Extracts taken from BBC article:
The row between Russia and Ukraine over natural gas is the result of a powerful combination of world energy concerns and Russia's desire to exert its influence in its own back yard.
It is ironic that as Russia takes over the 12 months chairmanship of the G8 industrial countries, at the top of whose agenda is security of energy supplies, it chooses to reduce the security of its neighbour's natural gas imports.
Ukraine fears that it is being none too subtly punished for the Orange Revolution and for its pro-Western policies.
Whatever the cause, the case illustrates the new world we are entering, one in which new sources of energy became new sources of potential tension and conflict.
Of course, there is nothing strange about energy being at the centre of diplomacy and world policies, even war. The Japanese attack on Pearl Harbor had its origins, at least in part, in a decision by the United States to limit oil exports to Japan in 1941 in response to the Japanese invasion of China.
Oil played its part in a 1953 coup in Iran - organised by the US and Britain. They overthrew an elected prime minister, Mohammed Mossadegh and installed Shah Reza Pahlavi instead, a move that still reverberates in relations with Iran.
The West became interested in the Arab world not because a few diplomats fancied themselves as latter-day Lawrences of Arabia (although some did). It wanted its main source of oil to be secure.
We learned from British archives released a couple of years ago that in 1973, the US drew up a plan to seize oilfields in Saudi Arabia, Kuwait and Abu Dhabi in response to the Arab oil embargo.
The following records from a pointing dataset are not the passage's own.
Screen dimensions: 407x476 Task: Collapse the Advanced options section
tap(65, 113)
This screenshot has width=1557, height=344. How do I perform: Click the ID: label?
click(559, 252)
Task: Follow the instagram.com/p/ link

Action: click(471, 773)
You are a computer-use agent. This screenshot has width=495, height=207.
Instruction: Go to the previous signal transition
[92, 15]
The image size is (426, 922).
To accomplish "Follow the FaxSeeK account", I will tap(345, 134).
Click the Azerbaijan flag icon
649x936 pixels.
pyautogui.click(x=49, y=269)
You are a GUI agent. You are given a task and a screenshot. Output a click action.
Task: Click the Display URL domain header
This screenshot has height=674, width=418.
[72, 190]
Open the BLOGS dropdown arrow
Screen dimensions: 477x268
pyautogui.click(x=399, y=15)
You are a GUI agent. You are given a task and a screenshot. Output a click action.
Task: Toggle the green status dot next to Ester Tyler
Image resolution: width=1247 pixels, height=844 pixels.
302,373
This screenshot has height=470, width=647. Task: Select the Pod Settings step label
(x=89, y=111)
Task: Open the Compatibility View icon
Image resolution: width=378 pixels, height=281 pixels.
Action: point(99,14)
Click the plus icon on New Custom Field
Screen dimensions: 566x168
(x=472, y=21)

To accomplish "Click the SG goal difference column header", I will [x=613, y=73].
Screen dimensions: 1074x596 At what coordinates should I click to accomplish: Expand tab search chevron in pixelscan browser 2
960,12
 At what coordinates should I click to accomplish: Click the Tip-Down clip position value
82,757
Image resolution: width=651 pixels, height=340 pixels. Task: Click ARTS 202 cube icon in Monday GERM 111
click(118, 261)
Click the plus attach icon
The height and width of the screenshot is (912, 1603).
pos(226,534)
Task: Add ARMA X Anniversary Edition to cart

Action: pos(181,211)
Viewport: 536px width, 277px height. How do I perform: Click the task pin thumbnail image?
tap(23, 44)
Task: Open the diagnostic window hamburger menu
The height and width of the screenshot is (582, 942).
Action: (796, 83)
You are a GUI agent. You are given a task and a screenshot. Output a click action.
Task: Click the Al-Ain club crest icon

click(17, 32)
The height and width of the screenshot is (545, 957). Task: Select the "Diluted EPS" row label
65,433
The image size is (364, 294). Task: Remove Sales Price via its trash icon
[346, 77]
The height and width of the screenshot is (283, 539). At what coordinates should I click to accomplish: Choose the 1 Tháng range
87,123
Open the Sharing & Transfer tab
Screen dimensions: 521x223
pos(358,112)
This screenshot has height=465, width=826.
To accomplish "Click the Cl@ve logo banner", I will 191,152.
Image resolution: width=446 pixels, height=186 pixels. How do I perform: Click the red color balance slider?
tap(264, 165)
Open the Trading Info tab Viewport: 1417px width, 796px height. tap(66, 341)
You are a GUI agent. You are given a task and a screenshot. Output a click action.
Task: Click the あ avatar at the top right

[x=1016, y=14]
For decades the aim of securing oil has been realised.
It is only now, with the drying up of oil a prospect over the next decades, that new worries are coming to the fore.
The US government's Energy Information Administration tracks the world's energy supplies and needs and has this to say about the European Union:
"The EU is a net importer of energy. According to a report published by the European Commission, (European Union Energy Outlook to 2020), two-thirds of the EU's total energy requirements will be imported by 2020. Eurogas expects that the EU will also import up to 75% of its natural gas requirements by 2020."
No wonder the EU is looking at the argument between Russia and Ukraine with concern.
Such concern has meant that world attention has turned to some previously obscure parts of the globe.
The fact is that Britain's own supplies of gas from the North Sea are not what they were. New horizons have to be opened up. Soon, for example, the sight of huge liquefied natural gas (LNG) ships from Algeria and Venezuela will become familiar in UK ports. That, too, will have an impact on British diplomacy.
And the future of nuclear power is now back on the agenda. This means that those countries with big uranium deposits, such as Australia and Kazakhstan, are going to find they have many new friends if governments choose to take the nuclear track.